« Un soir, j’ai assis la beauté sur mes genoux. – Et je l’ai trouvée amère. – Et je l’ai injuriée.
Je me suis armé contre la justice (…)
Je parvins à faire s’évanouir dans mon esprit toute l’espérance humaine. Sur toute joie pour l’étrangler j’ai fait le bond sourd de la bête féroce. »
A. Rimbaud, une saison en enfer
L’être humain se dévoile parfois dans tout son mystère le temps d’une saison.
Un jour, l’atmosphère change. L’air vibre d’un étrange murmure. Le signal? L’avion présidentiel abattu le 06 avril 1994 au dessus du Rwanda. La consigne? «Abattre tous les cancrelats» Tutsis.
Le déferlement de violence envahit tout. Submerge les hameaux, les habitudes et les amitiés. Dieu est mis entre parenthèse, « moi, j’avais été sincèrement baptisé catholique, mais je sentais préférable de ne pas prier traditionnellement pendant ces tueries».
L’exigence à la fois minimale et maximale, («la règle numéro un, c’était de tuer. La règle numéro deux il n’y en avait pas. C’était une organisation sans complication.») se décline consciencieusement le long des villages, dans le marais, en famille, entre amis, entre co-équipiers de l’équipe de football.
Une arme tranchante et imparable au corps à corps, la machette, exécute sans faillir, arrachant des rivières de sang à la population Tutsis, hommes, femmes et enfants, sans distinction. Cette arme qui n’était qu’un outil agricole quelques heures auparavant.

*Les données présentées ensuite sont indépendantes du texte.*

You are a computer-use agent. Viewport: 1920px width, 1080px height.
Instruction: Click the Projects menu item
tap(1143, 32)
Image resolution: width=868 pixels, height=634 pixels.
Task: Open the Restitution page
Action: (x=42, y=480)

Les « coupeurs » sont encadrés mais non embrigadés, il y a toujours moyen d’en réchapper par une simple amende en cas de manque d’ardeur; mais pourtant tous suivent, à quelques Justes près, si rares. Les radios déversant des appels explicites au meurtre galvanisent, ainsi que la bière et l’alcool de banane.
Et les jours passent, où le labeur de chaque matin consiste à traquer, à massacrer et à piller (le travail de mort remplace les travaux des champs), à empiler des tôles (bien inestimable) conquises au fil de la lame. Une nouvelle normalité se met en place : la vengeance, une abondance enivrante, la récupération des parcelles de terre, l’émulation du groupe banalisent les gestes. Le génocide s’installe.
Et puis la saison se referme, les corps se calment, les consciences se réveillent. Vient le temps de l’exil au Congo, le temps de l’introspection, puis celui des procès, des survivants à qui on demande parfois pardon, avec le secret espoir d’un retour sur les collines, comme avant.
Vient le temps de compter: 800 000 morts en quelques semaines.
Monsieur Frédéric
Jean Hatzfeld, Une saison de machettes, Récits, Seuil, 2003.